Bill Hammack, a professor of chemical and biomolecular engineering at the University of Illinois, Urbana-Champaign, has been awarded the Hoover Medal.

The award is named for its first recipient, U.S. President Herbert Hoover, who was an engineer by profession. Established in 1929 to honor “great, unselfish, nontechnical services by engineers to humanity,” the award is administered by a board representing five engineering organizations: the American Society of Mechanical Engineers; the American Society of Civil Engineers; the American Institute of Chemical Engineers; the American Institute of Mining, Metallurgical and Petroleum Engineers; and the Institute of Electrical and Electronics Engineers.

Previous winners include presidents Dwight D. Eisenhower and Jimmy Carter; industrialist David Packard, the founder of Hewlett-Packard; Arnold O. Beckman, an Illinois alumnus and a scientist, businessman, and philanthropist whose support spurred the development of the Beckman Institute for Advanced Science and Technology on the Illinois campus; and inventor Dean Kamen.

Hammack is a member of AICHE and a William H. and Janet G. Lycan Professor at Illinois. He is the creator and host of the popular YouTube channel “engineerguy” and has recorded more than 200 public radio segments that describe what, why, and how engineers do what they do. He wrote the books “Michael Faraday’s Chemical History of a Candle, ” “Why Engineers Need to Grow a Long Tail, ” “How Engineers Create the World, ” “Eight Amazing Engineering Stories” and “Albert Michelson’s Harmonic Analyzer. ”

“I am thrilled with the recognition by this award of the importance of reaching out to the public – to explain to them science and engineering,” Hammack said. “With this understanding, the public can better exercise the civic responsibility of shaping the technological forces that shape our lives.”
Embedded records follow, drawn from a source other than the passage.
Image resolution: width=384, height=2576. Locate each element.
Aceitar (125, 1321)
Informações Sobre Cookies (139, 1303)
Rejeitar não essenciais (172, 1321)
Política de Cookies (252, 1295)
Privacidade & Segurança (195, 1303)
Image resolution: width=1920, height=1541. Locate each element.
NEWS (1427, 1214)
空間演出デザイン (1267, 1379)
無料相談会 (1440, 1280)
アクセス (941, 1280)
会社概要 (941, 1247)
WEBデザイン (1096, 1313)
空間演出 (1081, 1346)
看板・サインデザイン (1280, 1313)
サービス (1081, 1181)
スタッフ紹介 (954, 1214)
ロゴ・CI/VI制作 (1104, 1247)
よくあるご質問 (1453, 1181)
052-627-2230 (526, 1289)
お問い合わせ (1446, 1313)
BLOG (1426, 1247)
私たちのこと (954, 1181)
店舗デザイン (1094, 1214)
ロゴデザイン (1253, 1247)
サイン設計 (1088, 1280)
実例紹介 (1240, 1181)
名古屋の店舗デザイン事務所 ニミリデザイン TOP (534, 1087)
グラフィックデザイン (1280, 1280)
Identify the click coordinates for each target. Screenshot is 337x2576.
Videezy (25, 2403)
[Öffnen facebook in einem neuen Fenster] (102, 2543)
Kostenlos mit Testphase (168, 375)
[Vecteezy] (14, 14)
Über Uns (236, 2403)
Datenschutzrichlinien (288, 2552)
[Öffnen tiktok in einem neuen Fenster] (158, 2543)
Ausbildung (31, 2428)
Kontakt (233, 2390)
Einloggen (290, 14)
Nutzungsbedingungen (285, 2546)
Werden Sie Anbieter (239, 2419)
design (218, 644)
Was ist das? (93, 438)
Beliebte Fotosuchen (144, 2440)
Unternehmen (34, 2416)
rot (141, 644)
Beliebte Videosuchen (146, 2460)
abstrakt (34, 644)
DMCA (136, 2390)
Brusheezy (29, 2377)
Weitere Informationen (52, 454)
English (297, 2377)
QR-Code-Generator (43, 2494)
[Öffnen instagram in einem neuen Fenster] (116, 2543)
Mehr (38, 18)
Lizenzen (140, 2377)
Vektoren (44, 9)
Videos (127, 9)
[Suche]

The National Association of Science Writers, the American Chemical Society and the American Institute of Physics all have recognized Hammack for his outreach efforts through numerous awards.

“Bill’s wonderful stories make every engineer proud and watching them immediately converts you into an engineering zealot,” said AICHE Foundation member Eduardo Glandt, the dean emeritus of engineering and applied science at the University of Pennsylvania.